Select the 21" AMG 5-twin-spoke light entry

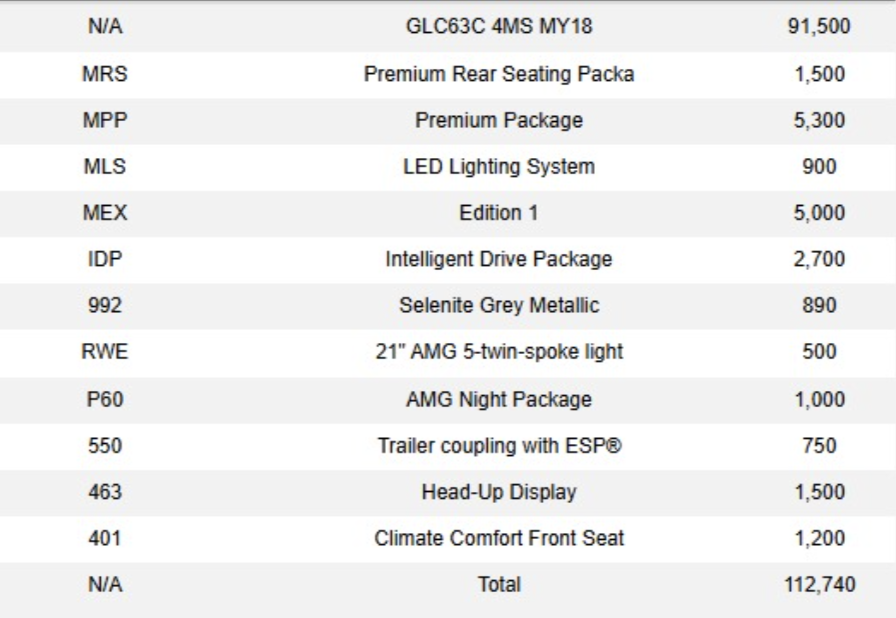pyautogui.click(x=499, y=351)
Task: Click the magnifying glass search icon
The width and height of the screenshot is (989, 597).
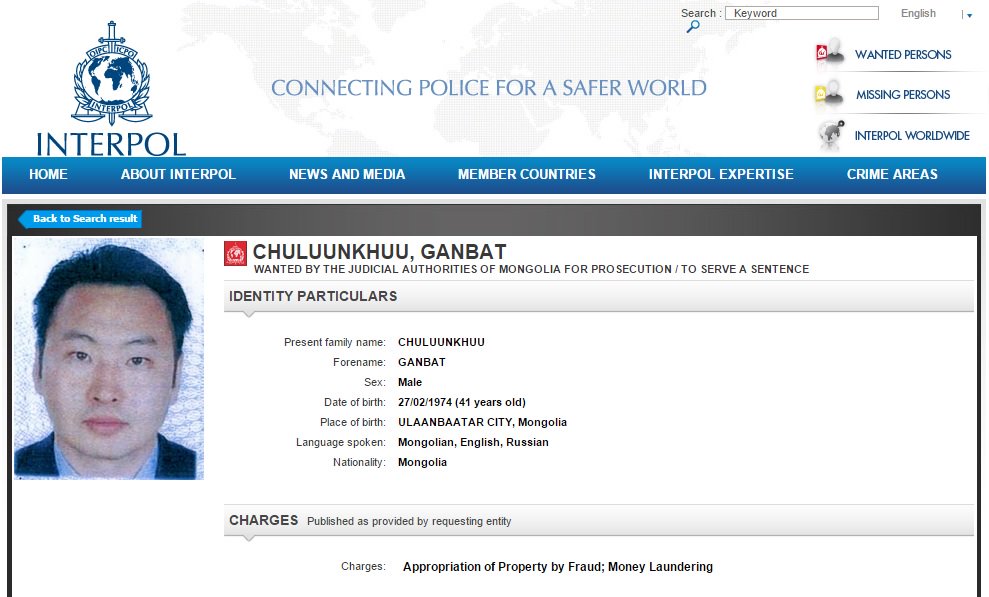Action: pos(692,27)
▬▬▬▬▬▬▬▬▬▬
The problem:
For every entry above, write it out exactly and remove any image.

Answer area:
Select the 21" AMG 5-twin-spoke light entry

pyautogui.click(x=499, y=351)
Task: Click the magnifying glass search icon
The width and height of the screenshot is (989, 597).
Action: pos(692,27)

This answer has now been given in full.